This film is NSFW and contains manga and anime images which in the US would be sold to only those over 18.
Manga Mad explores the Japanese fascination–obsession really–with manga and all things anime. There is a manga for everyone, form history buff to baseball fans to romance readers. The Japanese comic culture is the country’s big export and their own biggest pop culture phenomenon. Manga are read by everyone from geeky fan boys (otaku) and girls (who delight in boy on boy love stories), to doctors, lawyers, office ladies and salarymen.
Comics provide stress relief; readers can lose themselves in fantasy worlds where big eyed characters lead amazing surreal, often highly sexualized, lives.
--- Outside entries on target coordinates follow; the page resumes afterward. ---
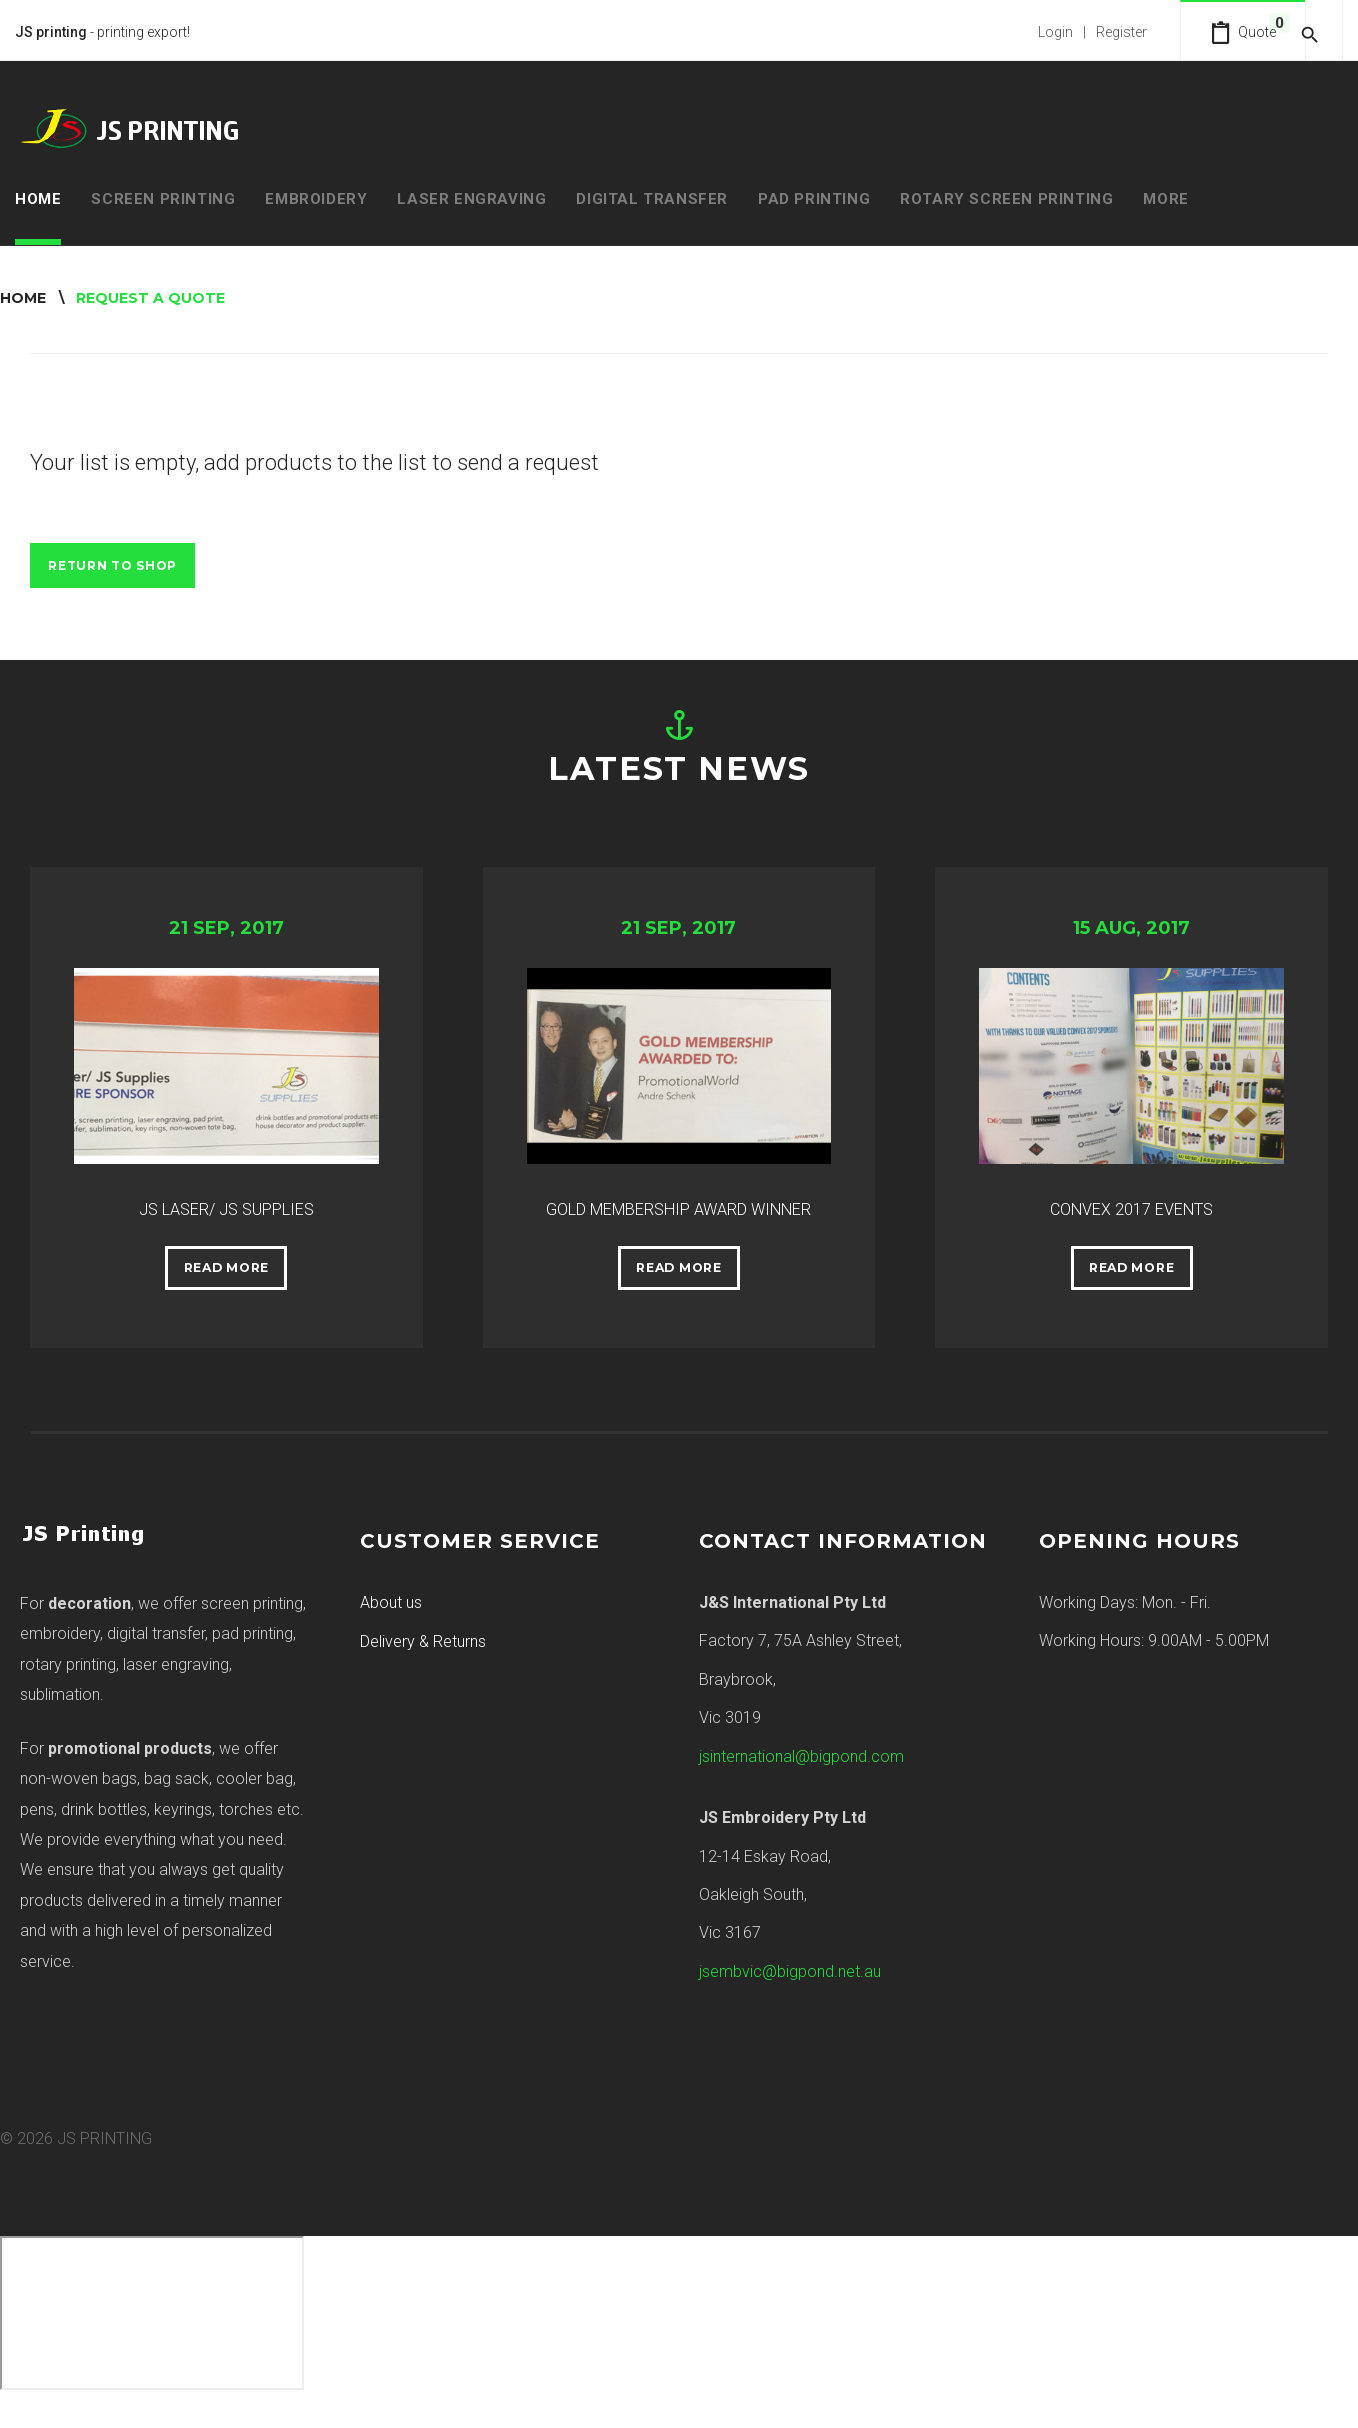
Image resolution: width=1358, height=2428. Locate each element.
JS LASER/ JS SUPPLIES (226, 1200)
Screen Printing (163, 196)
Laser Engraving (471, 196)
There are no taboos in manga, while Japanese society itself is rigid and conformist.
The escapism of manga and anime (animation) has created whole live worlds where fans dress as fantasies of their own creation, visit Akibara Electric Town, a manga mecca, and fixate on certain Lolita-like characters in a state of “moe” or budding love.
Manga has a huge psycho-sexual side to it, explored in Manga Mad. Uniforms are the norm for always young and perky female characters, and during times of economic recession, the women–girls really– are drawn with bigger breasts. Naked breasts. In fact there’s a whole of sex that goes on in mangas, some of it “moe” and some of involving bondage and rather rough stuff. and tentacles. And slugs. This has raised concerns that sexually explicit manga should not be sold in convenience stores, yet artist are concerned that if sexy mangas were banned, men would the watch pornographic films which is believed to be less healthy.
Director Ray Castle traces the development of manga as an art form and a cultural expression from ideographs to woodblock images of the Edo period to present time, showing the development of manga and anime as a pop culture expression.
Manga fuses utter cuteness with themes of lust, passion and violence, exposing the dichotomy of Japanese society. Manga Mad explores that split and the underlying reasons behind it, while giving us a look and some of the more extreme manga art and interviews with creators, publishers and sellers.